__Your instructions__
Please output the data exactly, minus pictures.

• • •

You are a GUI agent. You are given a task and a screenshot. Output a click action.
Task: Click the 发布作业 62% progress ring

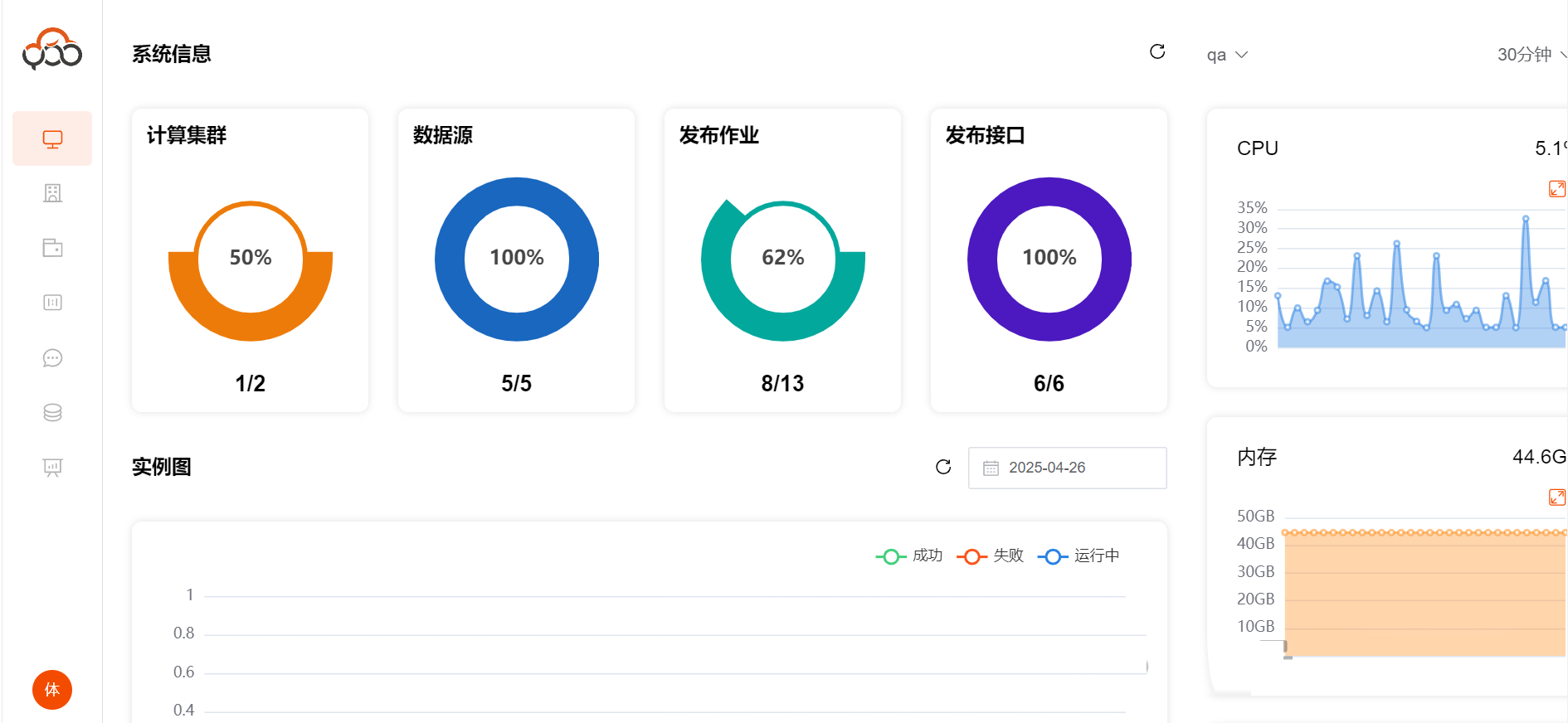782,259
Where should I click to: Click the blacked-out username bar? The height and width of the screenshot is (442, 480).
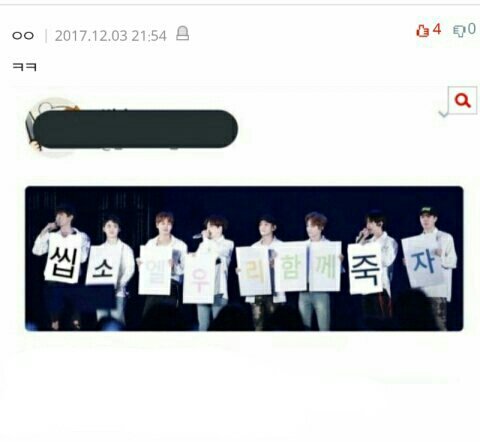135,129
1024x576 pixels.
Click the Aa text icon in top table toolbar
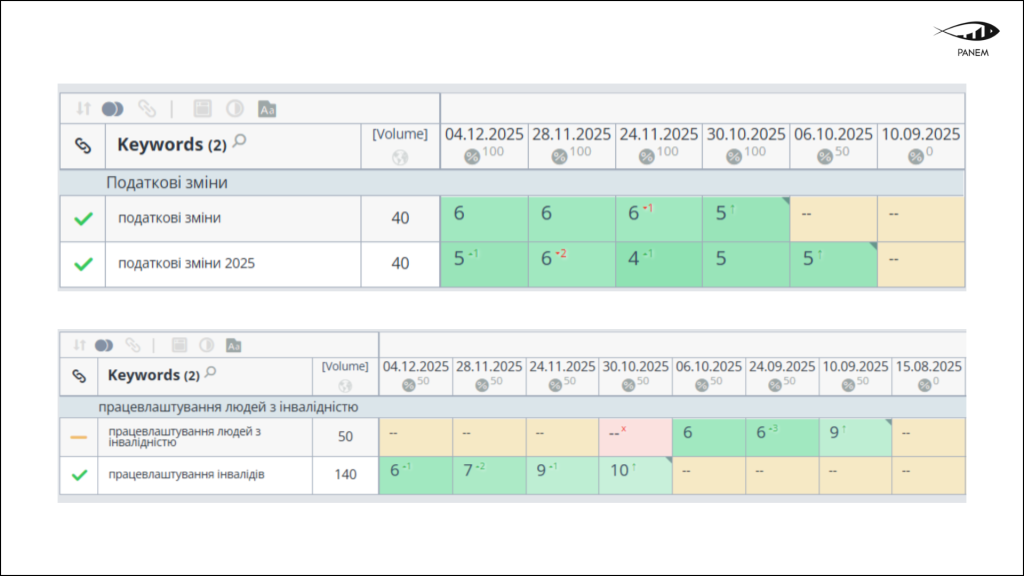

• • •

__Solution__
You are a GUI agent. You are given a task and a screenshot. Output a click action.
Task: Click the 发布作业 62% progress ring

782,259
Where should I click to: Click the blacked-out username bar? The height and width of the screenshot is (442, 480).
135,129
1024x576 pixels.
Click the Aa text icon in top table toolbar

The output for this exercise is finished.